Despite the downgrade, Citi remains positive on India's long-term growth prospects and believes market sentiment could improve if some of these risks begin to ease.
Why Citi Lowered Its Market Expectations
According to Citi, the downgrade reflects a more conservative valuation framework.
The brokerage stated that it has reduced its target valuation multiple for the Nifty to 18x earnings from 19x earlier while rolling forward estimates to March 2028 earnings.
While India's economic fundamentals remain relatively healthy, Citi believes investors are demanding a greater margin of safety amid rising global uncertainties.
Foreign Investors Remain Significantly Underweight
One of the biggest concerns highlighted by Citi is the continued lack of foreign institutional investor participation.
According to the brokerage, India's allocation within Global Emerging Market funds has fallen to its lowest level in nearly five years.
Citi noted that India remains one of the most underweight markets among global investors, with positioning close to the most negative levels seen in the past two decades.
However, this could also create an opportunity. Any improvement in sentiment or pause in foreign outflows could potentially trigger a sharp reversal in flows toward Indian equities.
Citi’s Preferred Sectors
Despite trimming its overall market target, Citi continues to remain bullish on several sectors.
The brokerage's key overweight sectors include:
- Financials
- Telecommunications
- Healthcare
- Utilities
- Defence
These sectors are expected to benefit from structural growth drivers, improving earnings visibility, and relatively attractive valuations.
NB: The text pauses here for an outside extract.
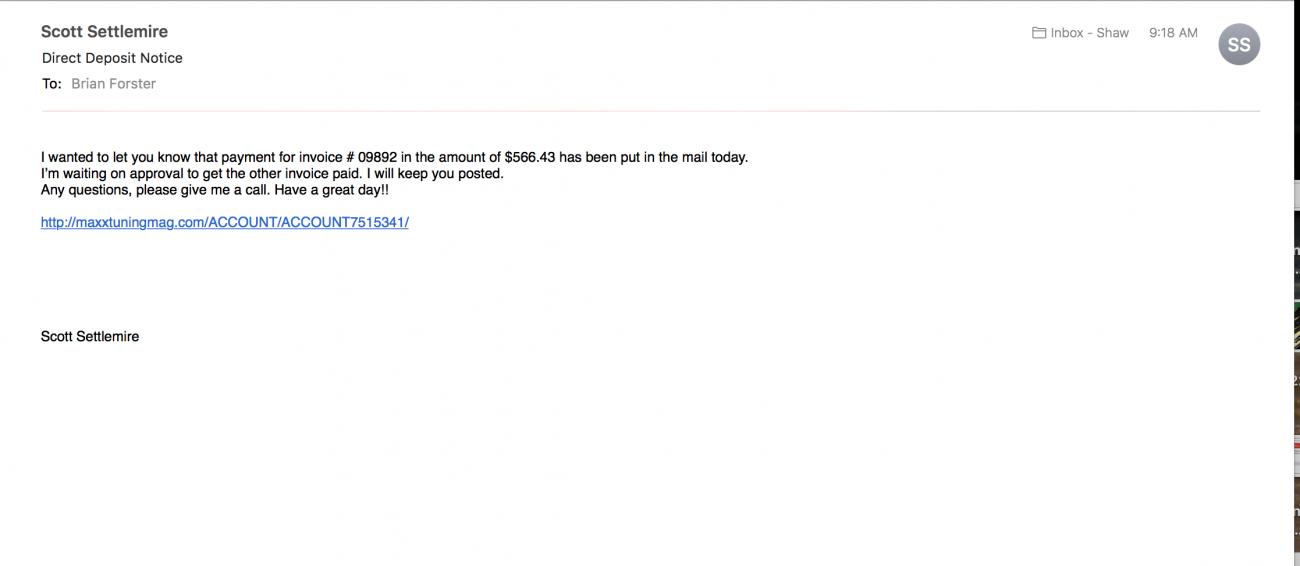Click sender name Scott Settlemire in header
This screenshot has width=1300, height=566.
pos(104,32)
Sectors Citi Remains Cautious On
On the other hand, Citi continues to maintain an underweight stance on:
- Information Technology Services
- Consumer Staples
- Metals
The brokerage believes these sectors face greater uncertainty due to slowing global demand, valuation concerns, and cyclical headwinds.
Citi has also recently added Hitachi Energy to its list of preferred ideas following its initiation of coverage on the electrical equipment sector.
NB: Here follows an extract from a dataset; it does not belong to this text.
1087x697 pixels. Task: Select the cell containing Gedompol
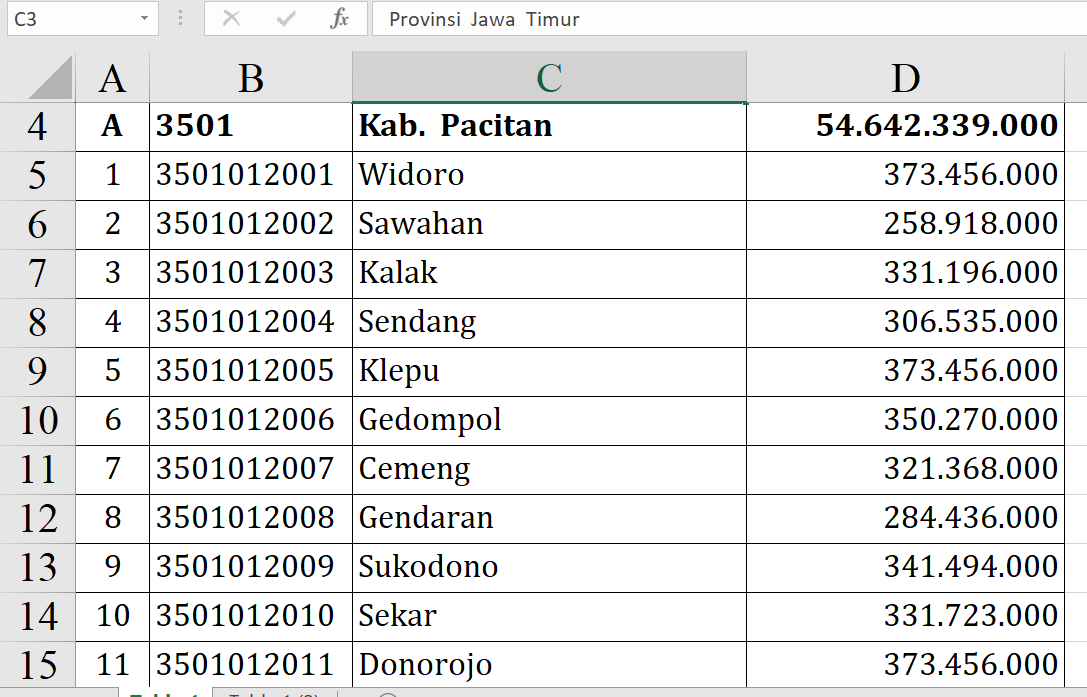(x=549, y=420)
Key Risks Keeping Investors Nervous
1. Geopolitical Tensions
Ongoing tensions in West Asia remain a major concern.
Any escalation could impact crude oil prices, inflation, fiscal balances, and overall economic stability, particularly for energy-importing countries such as India.
2. Artificial Intelligence Disruption
Artificial intelligence remains a major discussion point among investors.
Citi noted concerns that much of the global AI infrastructure investment is currently concentrated outside India, raising questions about whether India will fully participate in the next phase of value creation.
3. El Niño and Weather Risks
Potential El Niño conditions remain another important risk.
Weak monsoons could impact agricultural output, rural consumption, food inflation, and overall economic growth.
4. Persistent FII Outflows
Foreign investor selling continues to be closely monitored.
Although domestic institutional and retail participation has remained strong, sustained FII outflows can continue to weigh on market sentiment.
What Could Improve Market Sentiment?
Citi highlighted several factors that could support Indian equities over the coming months.
Domestic demand continues to remain resilient despite global uncertainty.
Valuations have also moderated compared with the elevated levels seen over recent years, making the market relatively more attractive.
Additionally, Citi's proprietary sentiment indicator suggests the potential for roughly 10% one-year forward returns from current levels.
A resolution of geopolitical tensions and a slowdown in foreign outflows could further improve the outlook.
What Investors Should Watch
Going forward, investors should closely monitor:
- Developments in West Asia and crude oil prices
- Foreign institutional investor flows
- AI investment trends and India's participation in the ecosystem
- Monsoon and El Niño developments
- Domestic consumption trends
- Employment and wage growth, particularly in technology-related sectors
While Citi has moderated its expectations, the brokerage believes India's medium-term growth story remains intact, with market direction likely to depend on how these macro risks evolve over the coming quarters.